Published 30 May 2026 in cond-mat.mtrl-sci | (2606.00779v1)

Abstract: Alloying is a central strategy in electrocatalysis, enabling fine-tuning of electronic structure. In particular, compositionally complex solid solutions (CCSS) often called high-entropy alloys are of high interest as they allow active site design. However, the "combinatorial explosion" in the number of possible compositions poses a critical bottleneck for the discovery of active CCSS electrocatalysts. We present an autonomous scanning electrochemical cell microscopy (SECCM) system for ultrahigh-throughput and large-scale CCSS activity screening.
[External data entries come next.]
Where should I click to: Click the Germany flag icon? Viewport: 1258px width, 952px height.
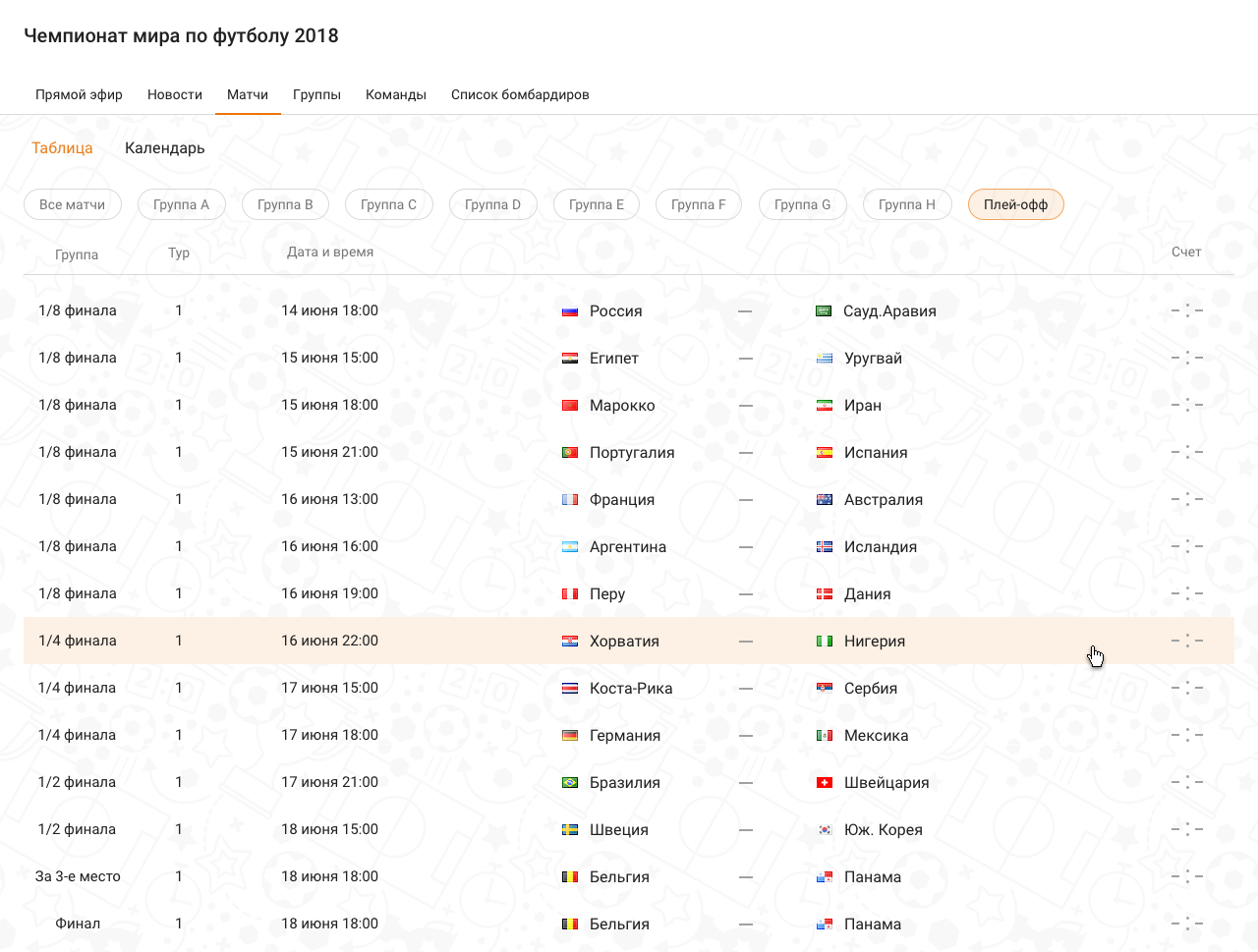coord(570,736)
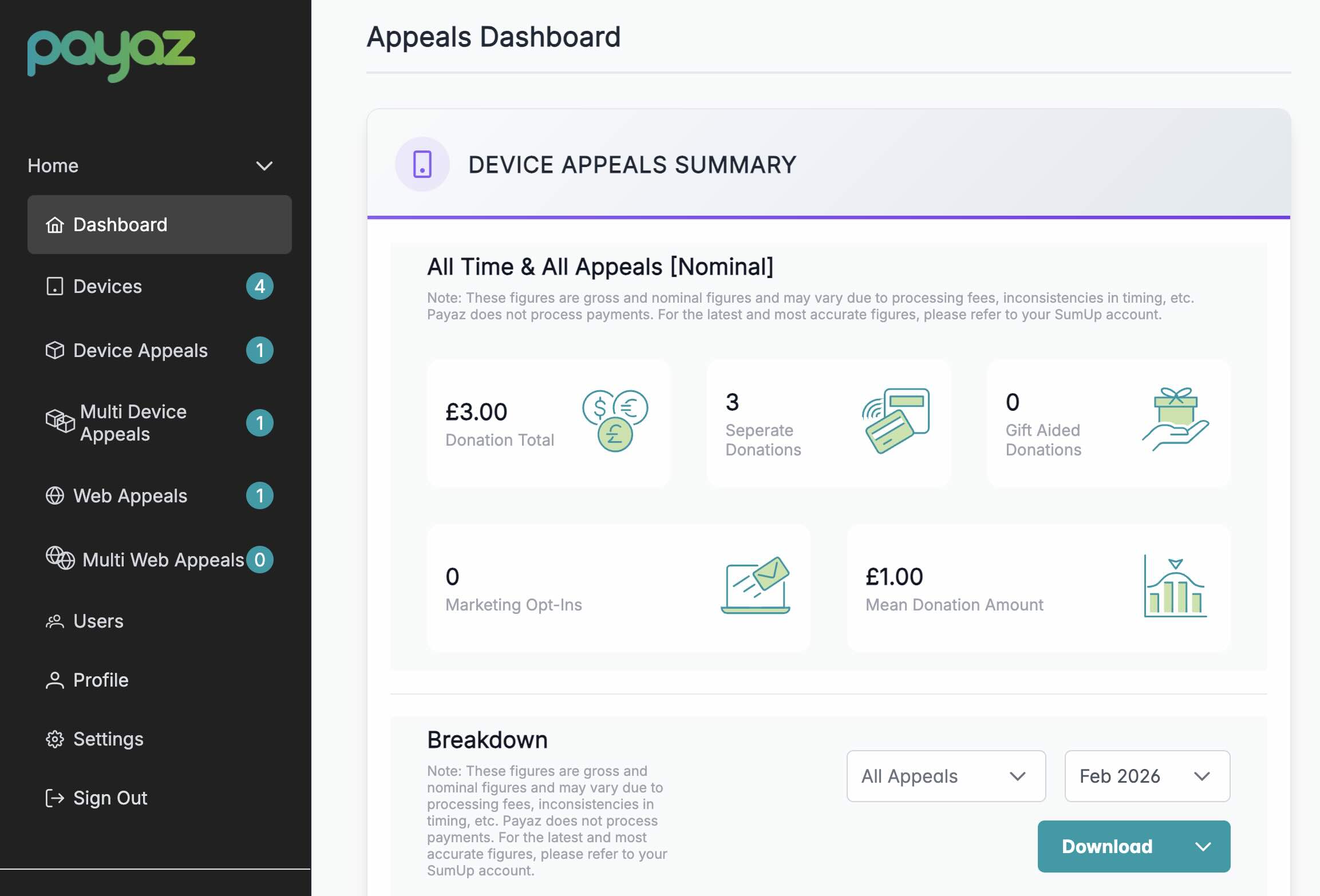Click the Devices count badge showing 4
Viewport: 1320px width, 896px height.
[x=260, y=287]
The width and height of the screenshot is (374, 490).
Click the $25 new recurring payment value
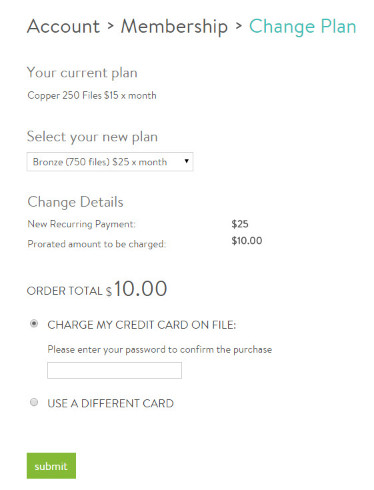pos(240,224)
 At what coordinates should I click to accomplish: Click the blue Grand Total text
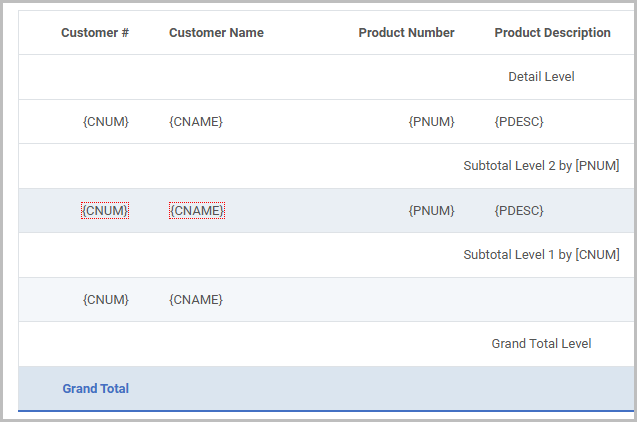(95, 389)
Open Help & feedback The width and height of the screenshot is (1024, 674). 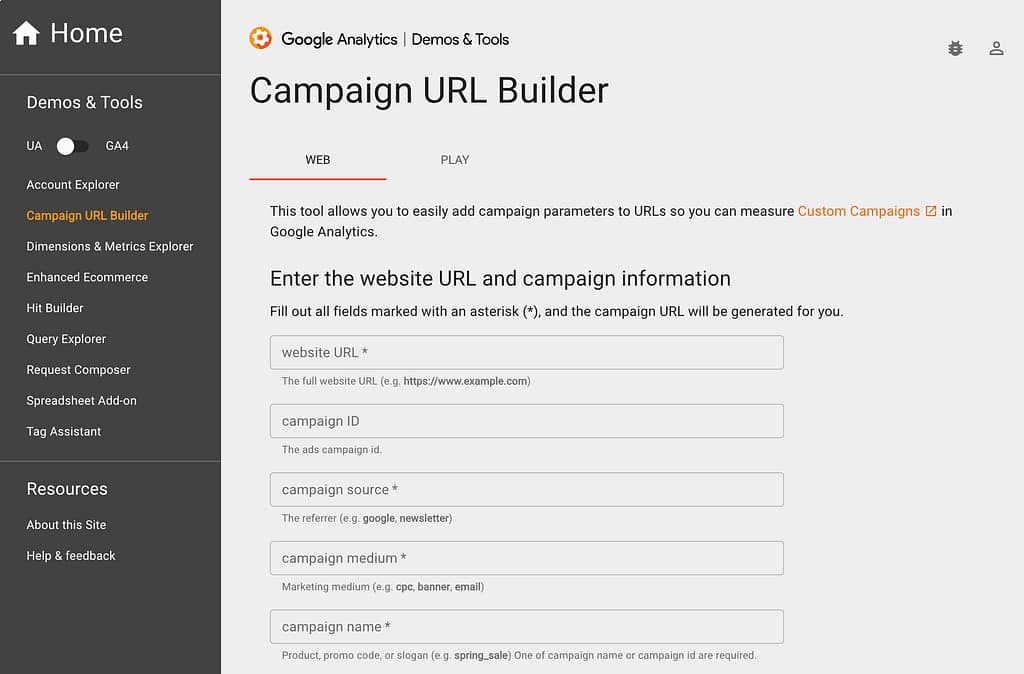tap(70, 556)
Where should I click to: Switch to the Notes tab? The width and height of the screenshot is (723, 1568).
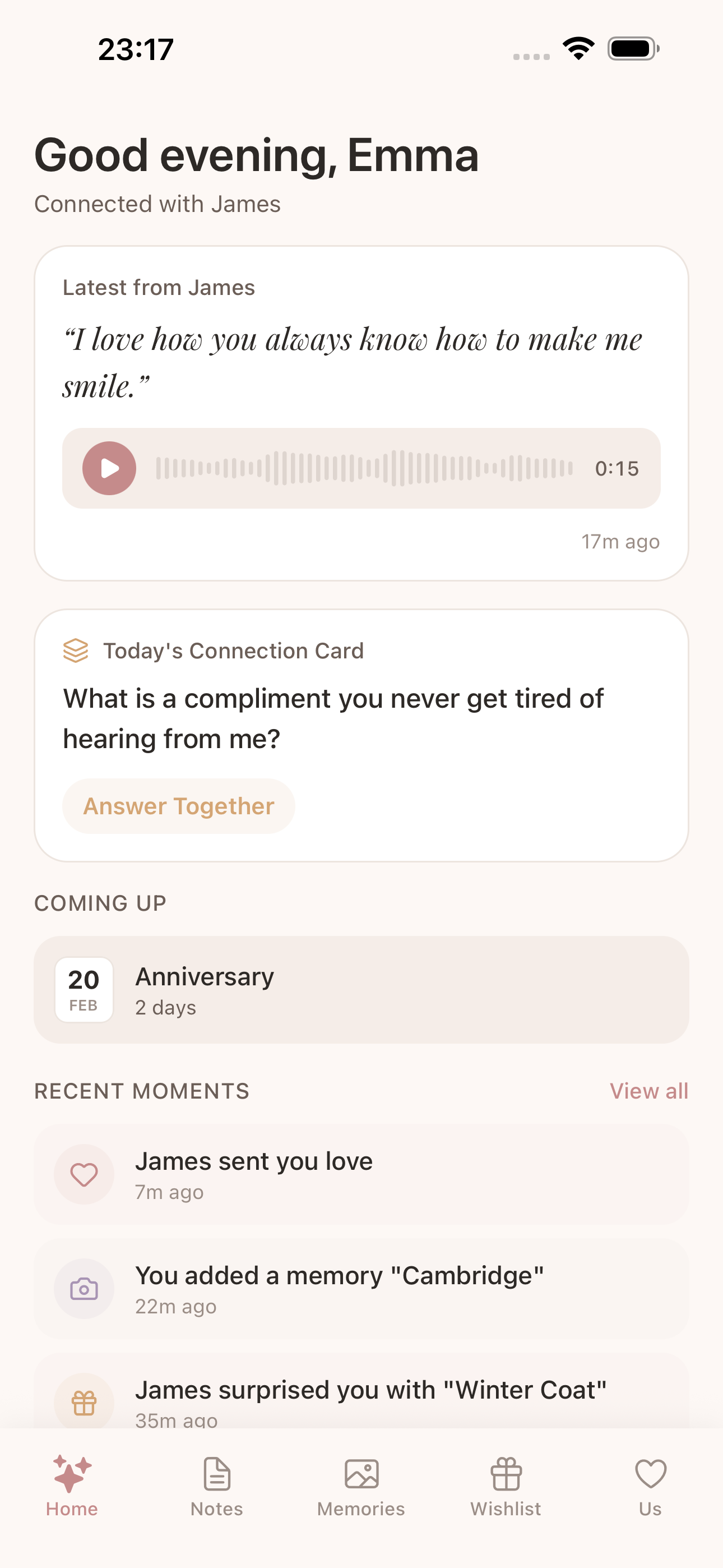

The platform rapidly establishes composition-electrocatalytic activity relationships for large compositional spaces across multiple thin-film CCSS materials libraries via active learning and automated library exchange. Embedding analytical expressions of voltammetry in the algorithm enables the learning of whole voltammograms rather than a single selected metric. As a demonstration, we investigated hydrogen evolution reaction (HER) activities of Au-Ir-Rh, where Ir and Rh exhibit strong metal-hydrogen binding and Au exhibits relatively weak binding as derived from the HER volcano plot. The composition-activity trend was accurately predicted after measuring only 15% of all 966 measurement areas. Au30Ir20Rh50 and Au10Ir35Rh55 exhibit highest activities with standard rate constants of about 0.012 cm/s, demonstrating positive synergistic contributions from elemental mixing. The autonomous robotic SECCM platform is broadly applicable to a wide range of electrocatalytic reactions, providing a general pathway for accelerating CCSS electrocatalyst discovery and optimization.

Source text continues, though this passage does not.